Were it not for the gorgeous photography, Motherless Brooklyn would just be another detective story aiming for resonance that gets lost in its own yarn. Actually, the photography here is so striking-there’s even a shot of wheat a la Malick!-that it hurts the picture. It sets such a delicate canvas that the movie’s story cannot possibly color appropriately, hence giving the impression that it fails on more levels than it really does.




It’s always a welcome surprise when a talented performer appears in something you had no idea they were in. Such is the case with Hillary Swank in Insomnia. She plays detective Ellie, and the movie would not work as well as it does without her. The role she plays is a staple in procedurals: the rookie but determined cop that serves as a foil to veteran detective Dormer (Al Pacino). But she brings such a wide eyed wonder to her character, injects it with such genuineness, that it’s hard not to feel engaged.
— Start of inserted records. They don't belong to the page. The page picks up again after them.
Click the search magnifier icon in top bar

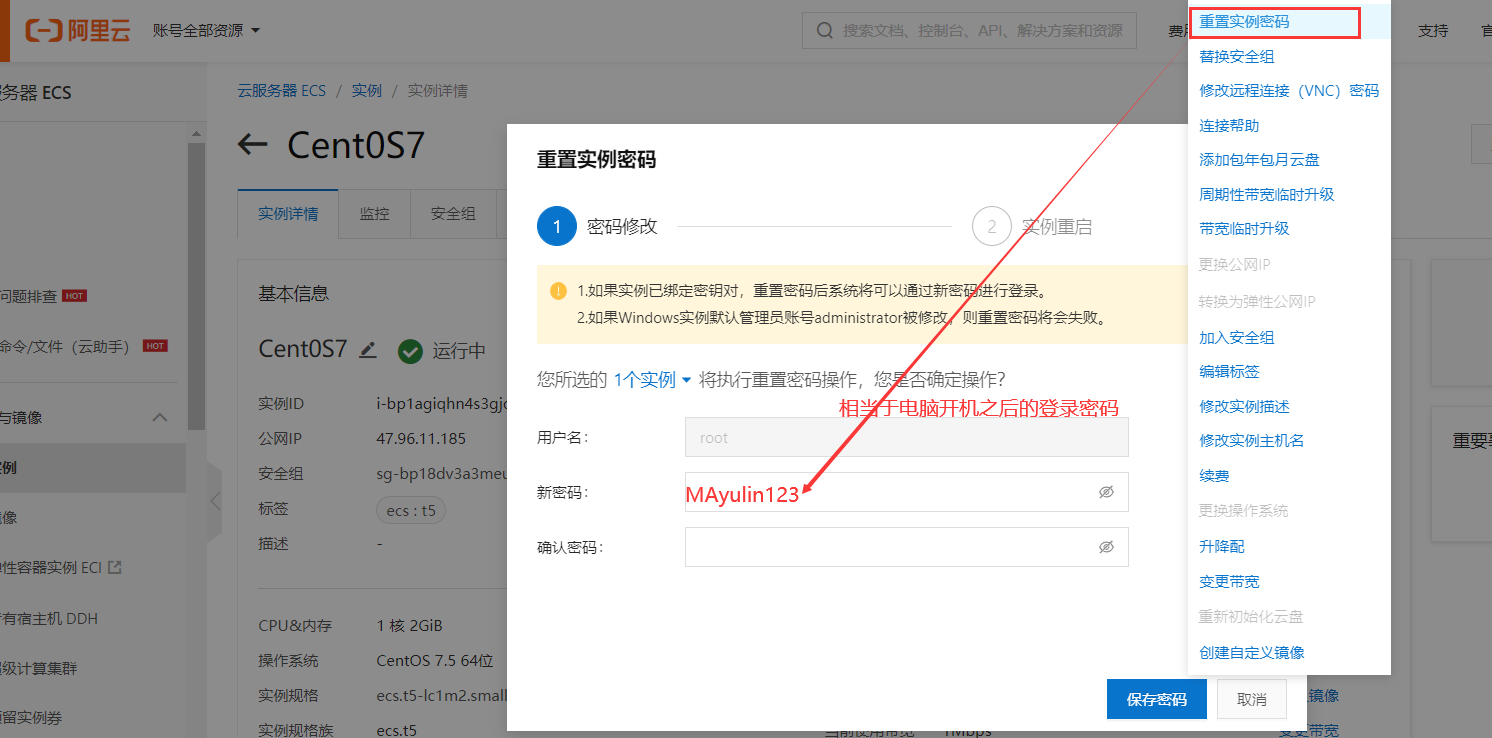[825, 31]
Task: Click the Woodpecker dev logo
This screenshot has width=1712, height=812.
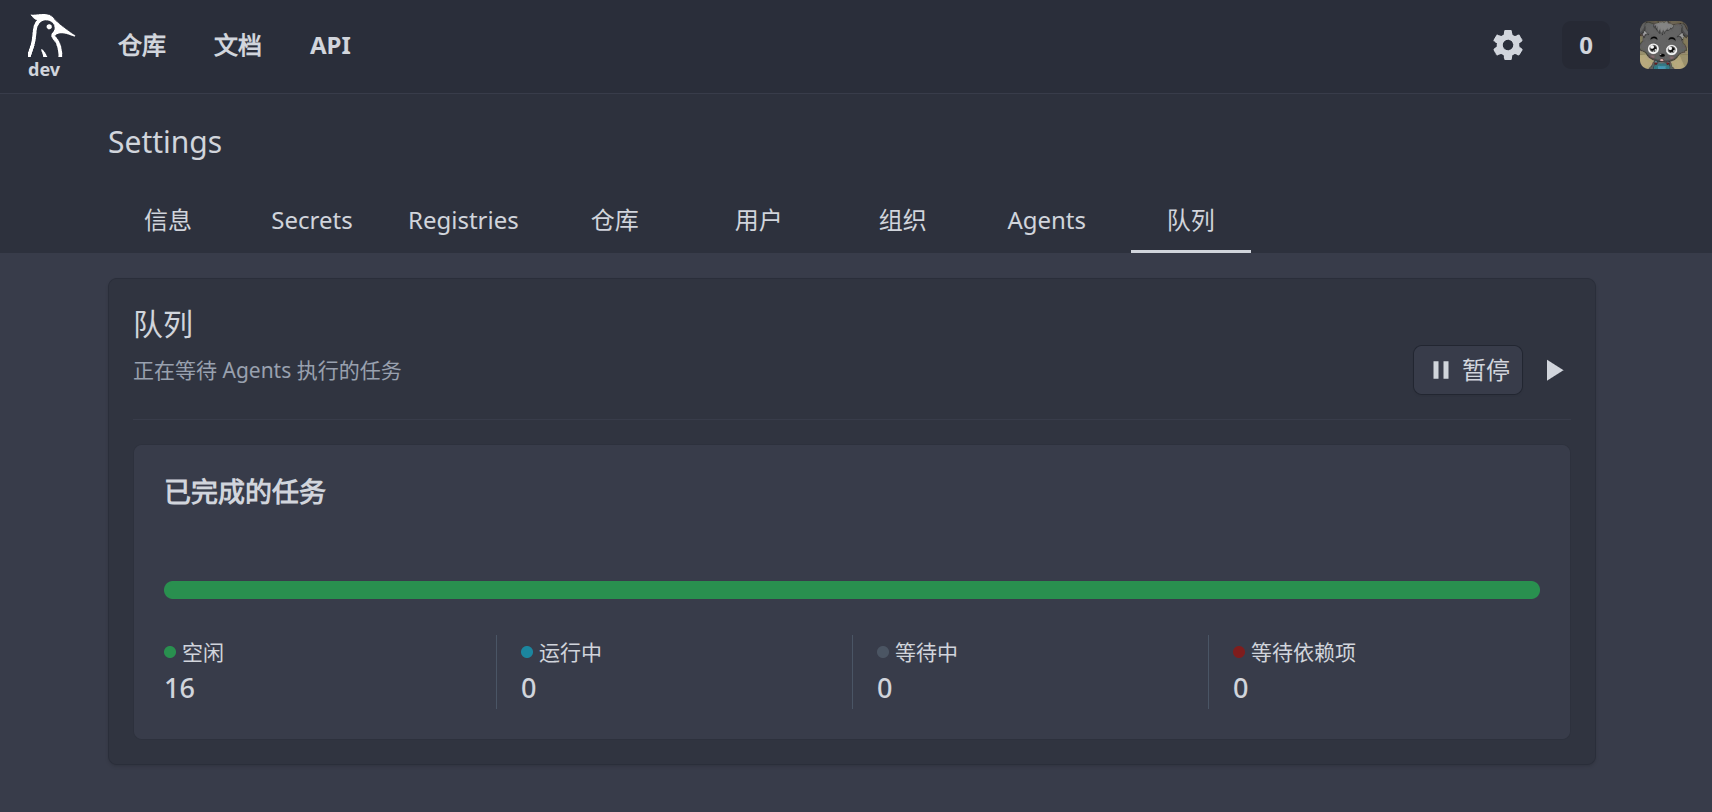Action: 48,45
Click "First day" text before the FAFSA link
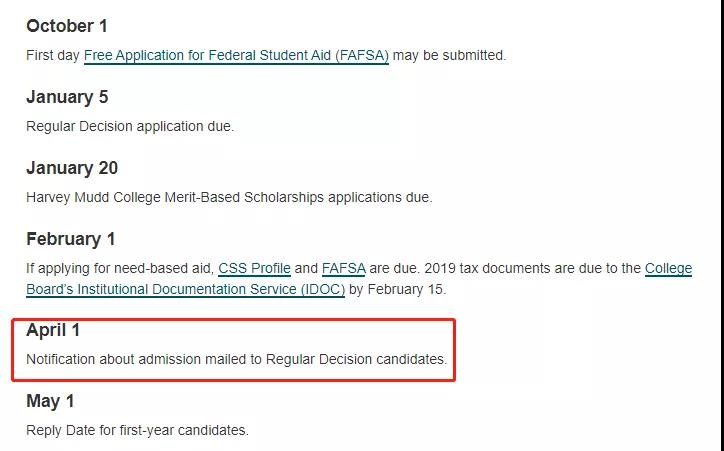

By the time the climax arrives, that engagement pays off in spades.


The Laundromat


On October 17, 2019, the Pew Research Center released an update on America’s changing religious landscape. Since 2009, the last year the Center surveyed Americans, there’s been a sharp decrease in people who consider themselves Christians. At the same time, the number of those who claim to believe in no higher power has risen dramatically. At the current rate, it will only take two more decades for the number of Christians to be actually less than those who don’t believe in God.

These findings are aligned with the reality of our world. It’s not that people don’t believe in God anymore; adherence to an invisible Lord has been deemed foolish from the start. It’s that everybody is now aware that they have very good reasons not to. The rise of digital technology has brought people closer than ever before, and in so doing they have realized how deep and pervasive injustices run.

The Laundromat is a crash course on how the evil have no incentive at all to reform. It is technically a comedy, because if it weren’t it would be too depressive to watch. It is required viewing for everybody, not because of it’s quality, but for the urgency of its content. This is a movie that demands the viewer to be angry. It is a manifesto against unfettered greed and corruption, a call to arms in the name of a better planet. It might also serve as evidence by those who don’t believe in God. “Look at what goes on in our world”, they can say. “Why would an all-good, all-loving God allow such evil to thrive, and many more to suffer?”

I am not surprised Christianity is declining in America. It will continue to do so. But sadly, things won’t get any better. Eat the elites, destroy all the billionaires and millionaires, weed out corruption. In the end you’ll end up in the same place. Because it’s not a matter of a political or economic system, it’s not a game of culture or ethics. We are all flesh and bone, with indwelling sin. And as long as that sin is alive, we will be it’s slaves. Somebody mentions how society is now a slave to the wealthy and we don’t even know it. I say society is a slave to sin, and we don’t even know it. That’s why I pray I keep having the strength to trust and love God. Would it be nice if the good Lord descended and solved financial inequality? Absolutely. But money in my pocket will not really fix my sin. Only His love will.